Civil rights groups like The Bail Project have also long criticized the cash bail system as disproportionately keeping low-income defendants in jail and putting a strain on county jails, which rely on taxpayer dollars to operate.
“Pretrial detention already costs Texas taxpayers over $1 billion every year,” said Emma Stammen with The Bail Project. “Rather than throwing away taxpayer money on unnecessary jail stays, we should identify people who can be safely released and invest in evidence-based programs to prevent crime in the first place.”
Harris County has been central to the bail debate in Texas because of those concerns. A federal court found in 2018 the county was unconstitutionally incarcerating people who couldn’t afford bail after being accused of low-level offenses, and the county was put under federal oversight.
Members of criminal justice groups like the American Civil Liberties Union of Texas and the Texas Organizing Project warn lawmakers against passing some of the major bail reform bills on the table to avoid perpetuating those same economic disparities.
“No one — and I mean no one — deserves to languish behind bars simply because they can’t afford to buy their freedom,” said Laquita Garcia, a formerly incarcerated person who works with the Texas Organizing Project. “That’s truly just not justice.”

HB 799: Personal bonds for low-level crimes
El Paso Democratic Rep. Joe Moody’s HB 799 appears to address some of those civil rights concerns. The bill would order a magistrate to release a defendant charged with a misdemeanor or state jail felony on personal bond — unless their release is prohibited by some other law or there are no non-monetary conditions of release sufficient enough to ensure both the defendant's reappearance in court and public safety.
An attorney and former prosecutor, Moody said he’s witnessed the system keep people locked up purely because they can’t afford bail and push defendants to take plea deals just to get out of jail sooner.

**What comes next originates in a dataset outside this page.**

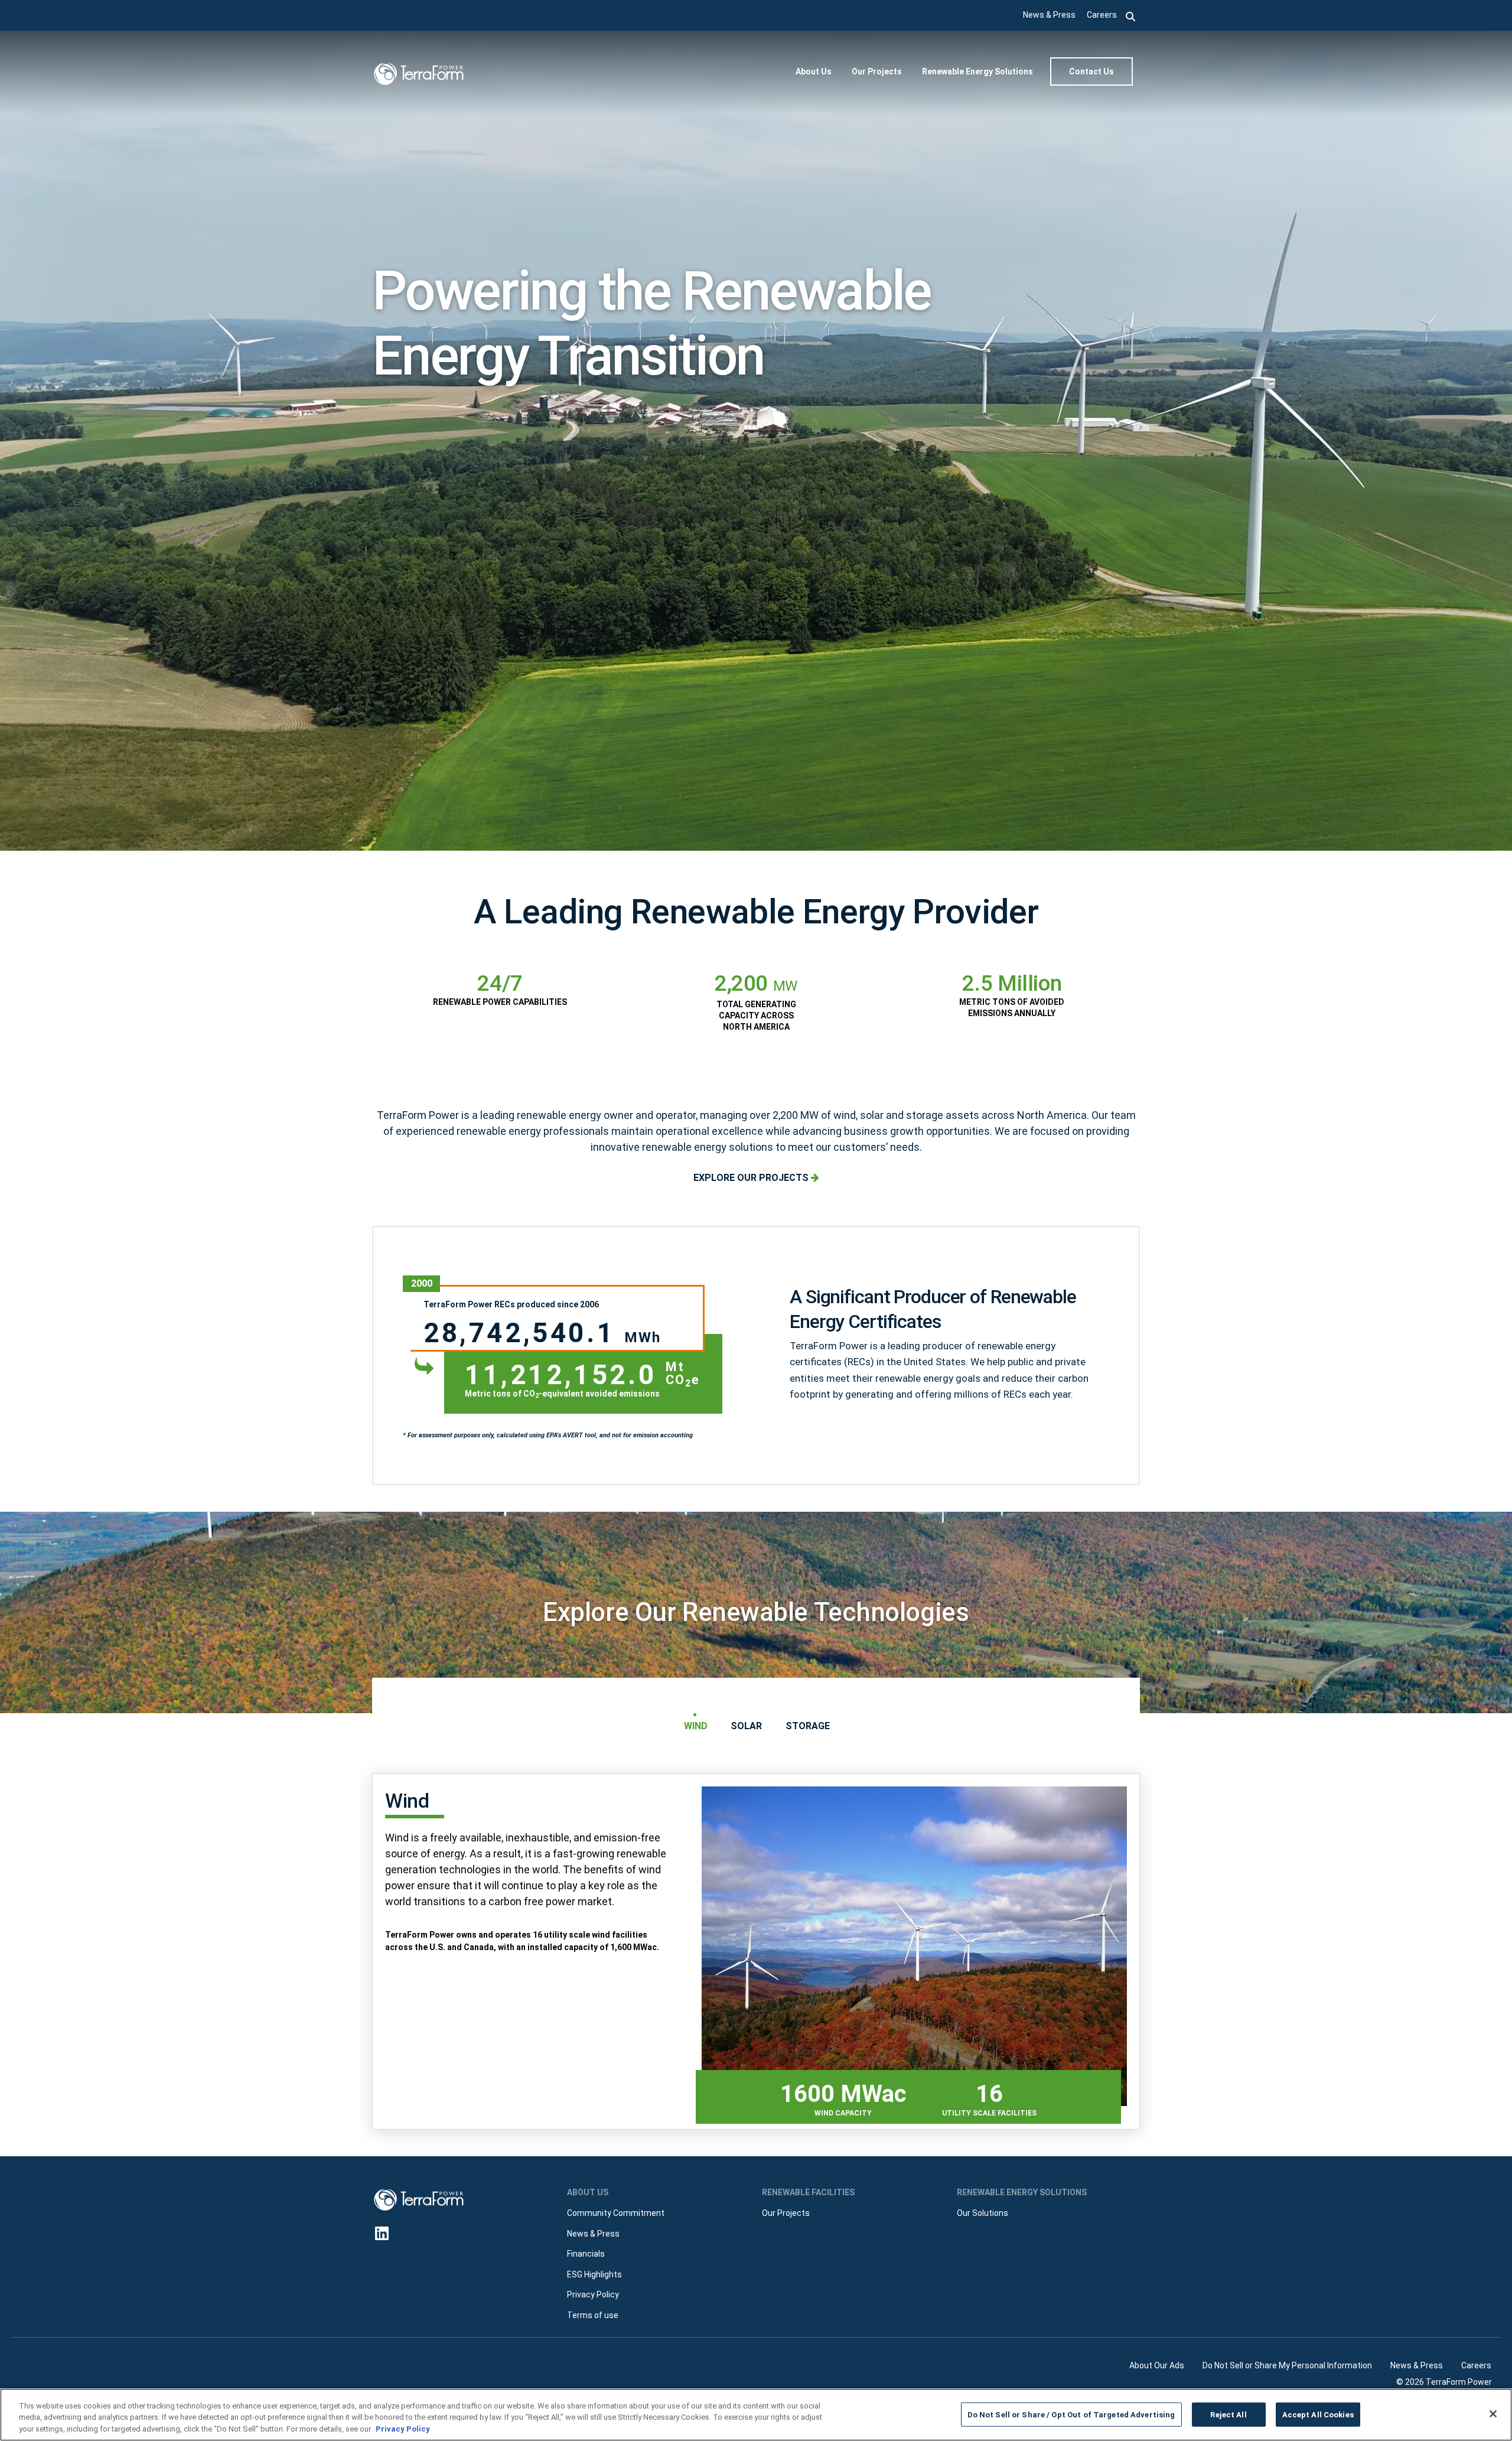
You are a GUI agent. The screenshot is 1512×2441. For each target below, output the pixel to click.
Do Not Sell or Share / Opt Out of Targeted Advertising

“The consequences of an accusation shouldn't be worse than the consequences of a conviction," Moody told his colleagues.
But some Republicans on the committee questioned whether the legislation was necessary. Rep. Mitch Little, R-Lewisville, said the bill seems to shift the system from allowing judges to let defendants out on personal bonds to requiring it — and that poses a public safety risk.
“I understand that not everybody is guilty of the offense they’re accused of,” Little said, “but I do have a concern that certain people are going to be more likely to engage in that conduct if it is easier for them to get out of jail for having engaged in it every time.”
Michelle Chapa of Houston shared Little’s concerns. Chapa said she’s been robbed 13 times over the course of two years while working at a cell phone store in Houston.
Chapa testified that she initially supported HB 799 but revoked her support after Moody explained it further. She called the bill overly broad and said judges shouldn’t be able to grant personal bonds after a person is charged with multiple offenses — even if there are accusations of low-level, nonviolent crimes.
“What limit is there going to be on (personal recognizance) bonds?” Chapa said. “I also am a minority and I’m also poor. So why don’t I matter? Why is the conversation about race and wealth only for the offenders and not the victims?”